* Action item:
Give the entries again exactly, without pictures.

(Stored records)
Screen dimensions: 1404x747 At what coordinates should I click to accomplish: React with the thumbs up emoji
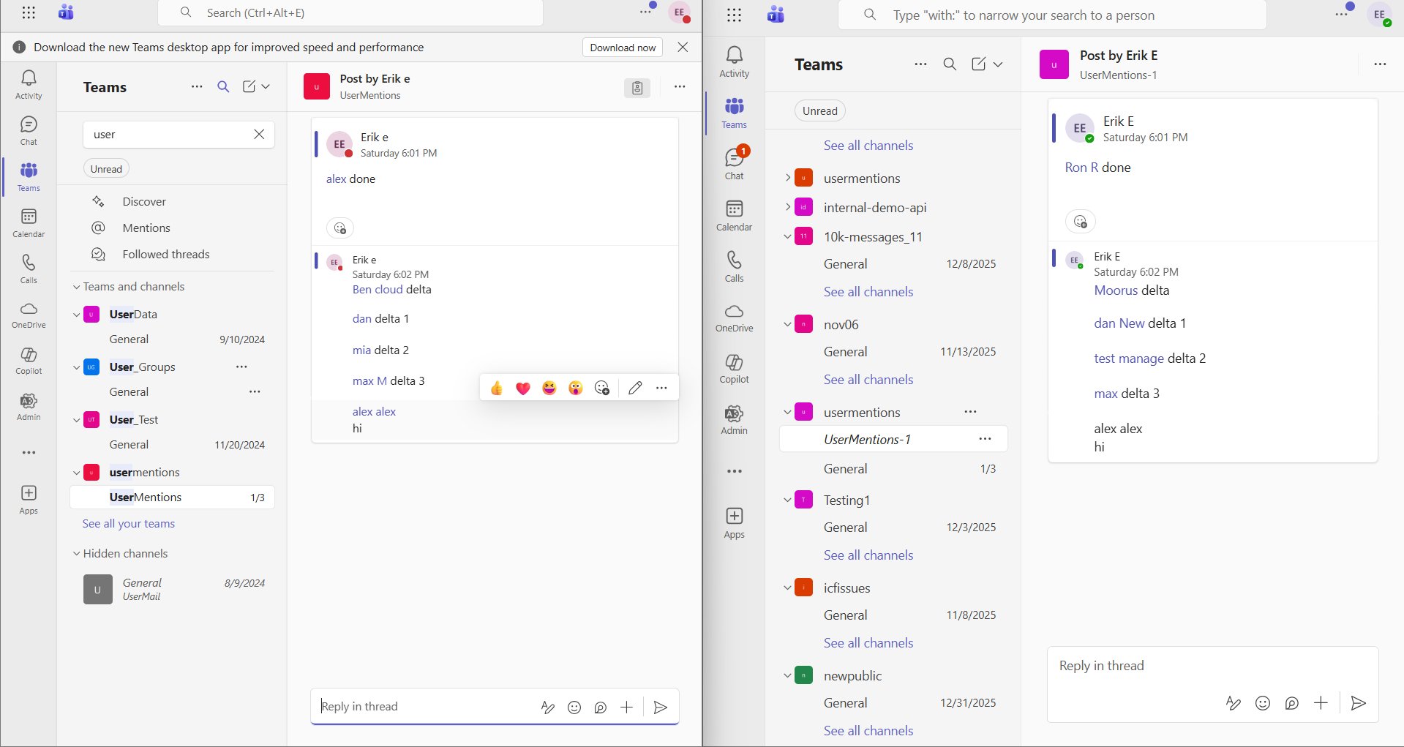496,388
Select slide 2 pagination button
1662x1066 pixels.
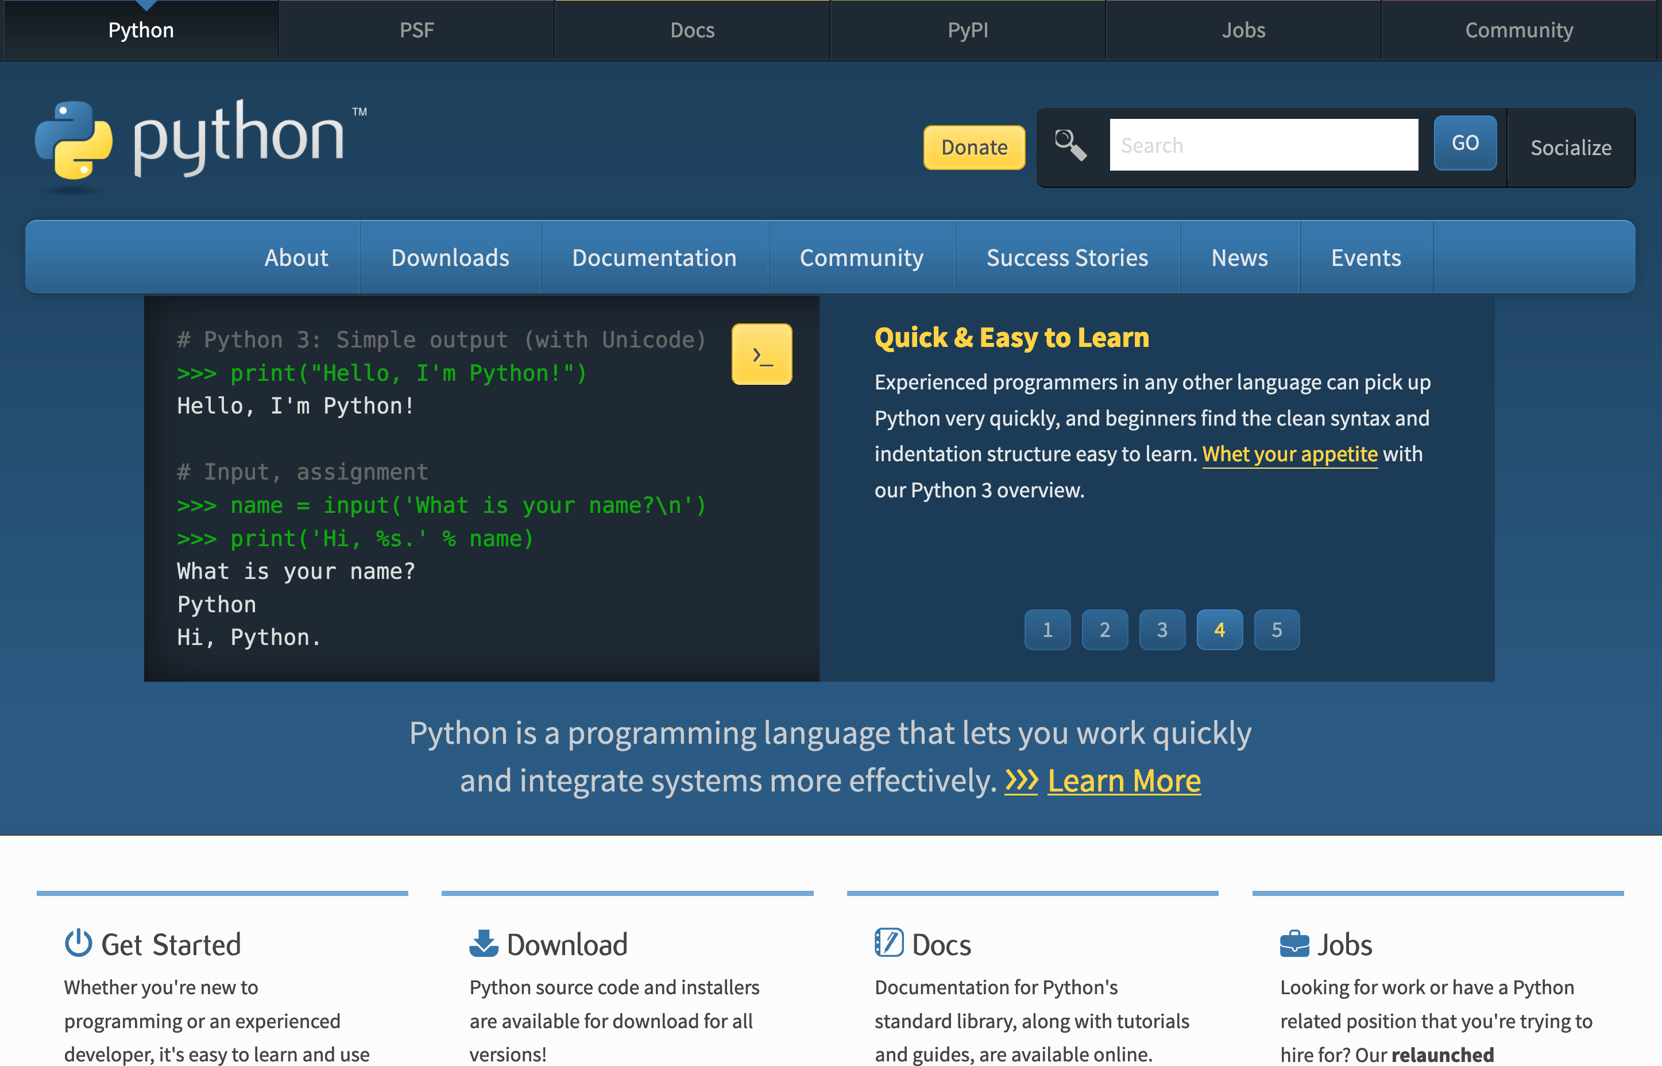[x=1104, y=630]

* The answer:
Screen dimensions: 1404x747 At what coordinates should I click to accomplish: React with the thumbs up emoji
496,388
Select slide 2 pagination button
1662x1066 pixels.
[x=1104, y=630]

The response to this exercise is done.